Romans! Countrymen! Fellow students!
After hearing enough speeches to satisfy Cicero, Mike Grambo led his fellow Roman citizens out of the gymnasium, past the Coliseum and down the Apian Way to the Atrium, formerly the Blaine high school library. He and his cohorts were headed for a dinner of roast hummingbird eggs and quail tongue (or reasonable facsimiles) last week at Toga XVII, the 17th incarnation of an all day gathering topped by the best in sybaritic banquets whipped up by the ever-present and often under foot slaves.
For the many soldiers, courtesans, seers and sages, senators, charioteers and others out of this cross section of Rome in the days when it was the only place that mattered, this was a day to remember, learning the way it should be, thanks to the hard work of a lot of people behind the scenes and Grambo’s creative hand.

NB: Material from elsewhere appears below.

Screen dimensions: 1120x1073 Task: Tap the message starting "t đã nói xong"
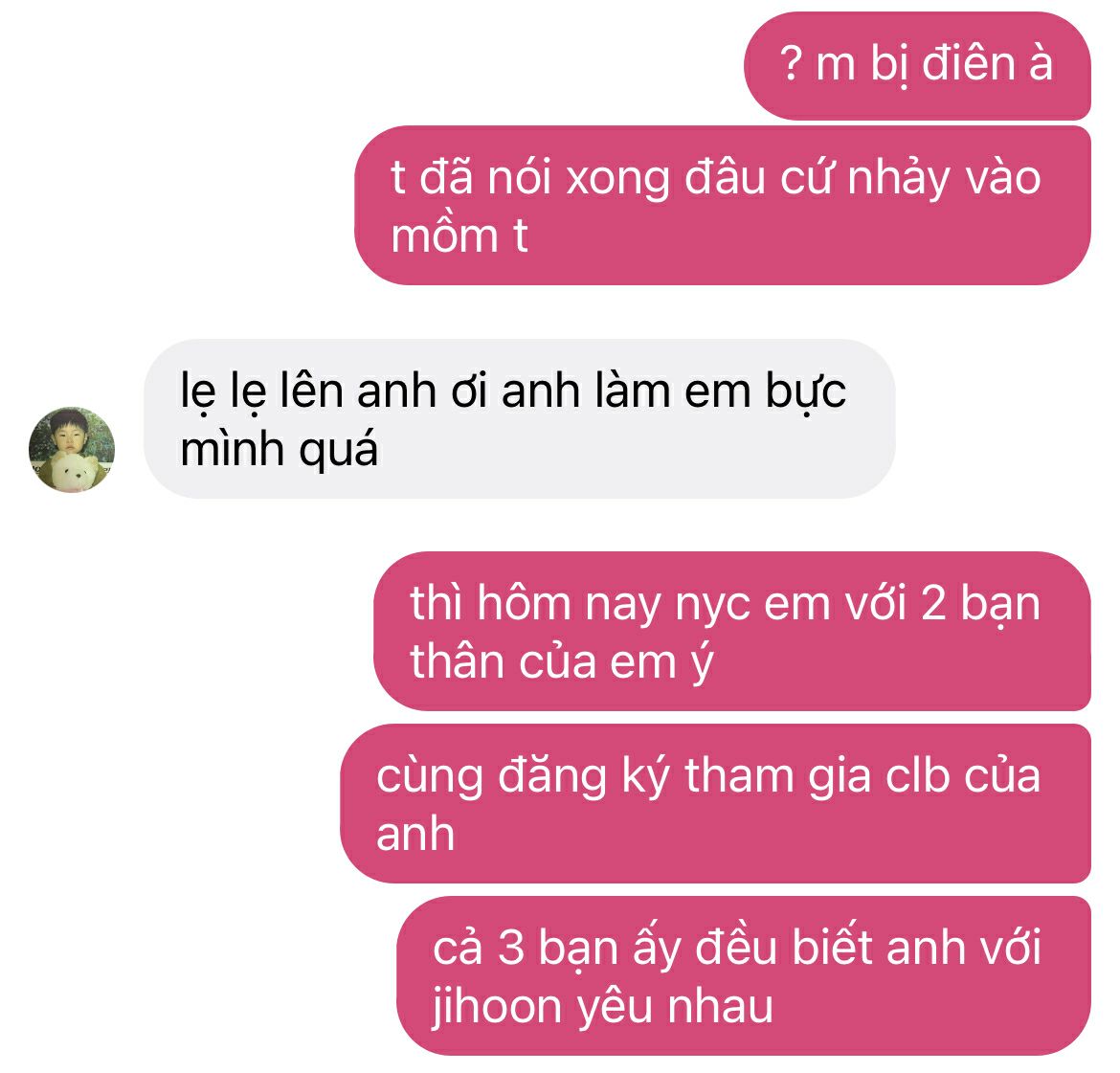723,206
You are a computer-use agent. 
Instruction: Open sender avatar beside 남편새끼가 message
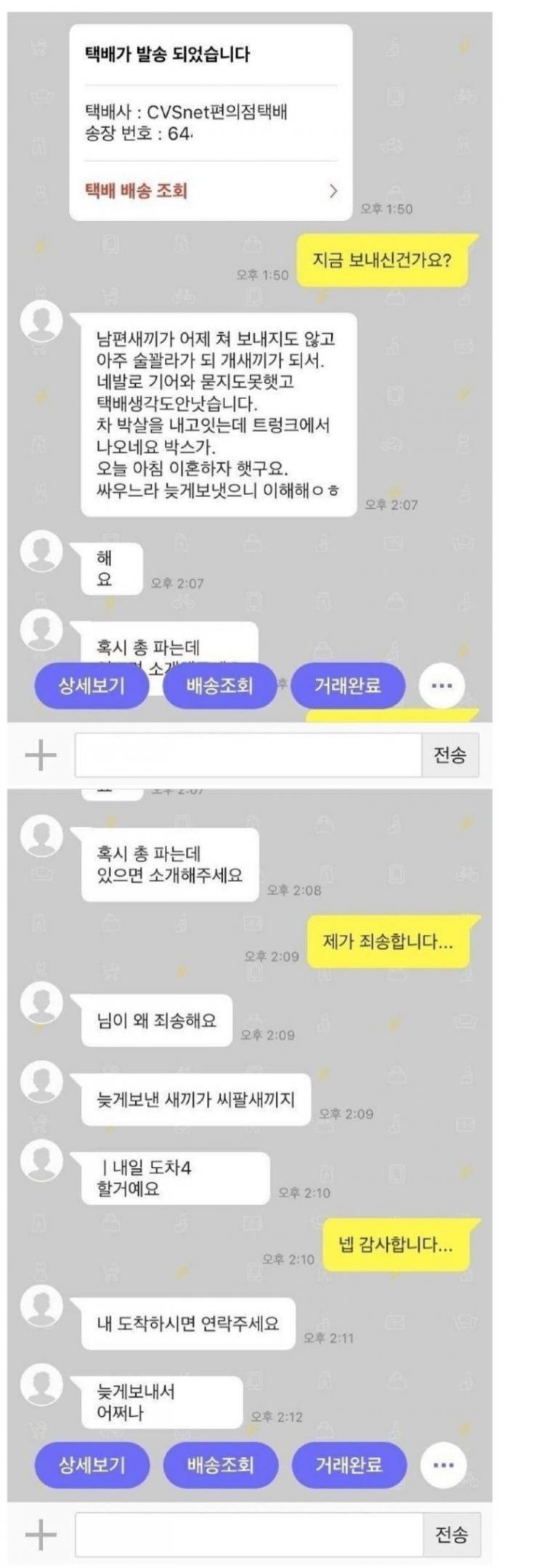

The first roman banquets Grambo put on were done during the sophomore World History classes he still teaches. Now they involve all 150 sophomores in a day long blitz of presentations put on by the students organized into groups of up to six. Everyone’s welcomed into the Roman holiday spirit, from superintendent of schools Dr. Mary Lynne Derrington, to over 75 parents dragooned like vassals of a conquered state into cooking the food, to the juniors and seniors who are turned loose like ravenous seagulls on the rest of the banquet once the royalty (the sophomores, of course) have eaten their fill at least once. The slaves are left behind to swab the decks as the bluebloods adjourn to the Senate for the last of the day’s festivities, what in ancient Rome would have been a very futuristic experience – a movie about the Roman Empire.
Grambo said he’s made over 20 togas himself to encourage faculty participation. It’s the feedback, he said, that he gets from people years after their toga party that keeps him going. “They remember this kind of thing for a lifetime,” he said, having developed a learning experience that’s also a lot of fun.